EBV is, however, not uniformly present in all HL cases. Paradoxically, it is particularly infrequently encountered in HL in young adults (22), the age group for which the IM association is the strongest (4, 5, 11–16, 18, 23, 24). This apparent inconsistency has led to speculation concerning the role of EBV in HL pathogenesis. Firstly, the association between IM and HL has generally been stronger in cohort than in case-control studies (25), raising concern of uncontrolled confounding in the former (26). Thus, the childhood environment characteristics associated with risk of HL in young adults could also entail an increased risk of IM. Secondly, EBV could be an etiologically innocent passenger in the virus-positive tumor subset (27).
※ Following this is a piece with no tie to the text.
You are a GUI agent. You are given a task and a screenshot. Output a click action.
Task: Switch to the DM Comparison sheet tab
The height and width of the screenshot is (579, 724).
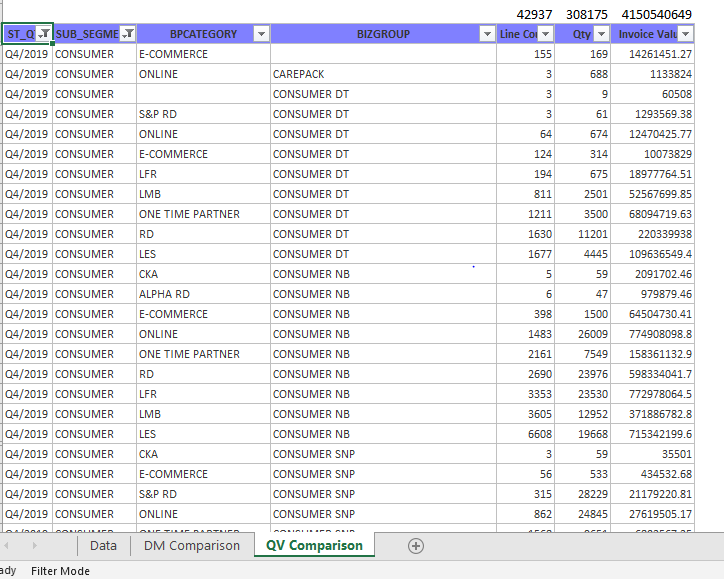coord(192,545)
Thirdly, EBV may be involved in the pathogenesis of all HL, but in a proportion of cases, the virus could be lost from the neoplastic cells during progression, rendering them EBV negative at diagnosis, the so-called hit-and-run theory of pathogenesis (28). Finally, it is possible that tumor EBV status defines etiologically distinct diseases, i.e., EBV-positive and EBV-negative HL (29, 30).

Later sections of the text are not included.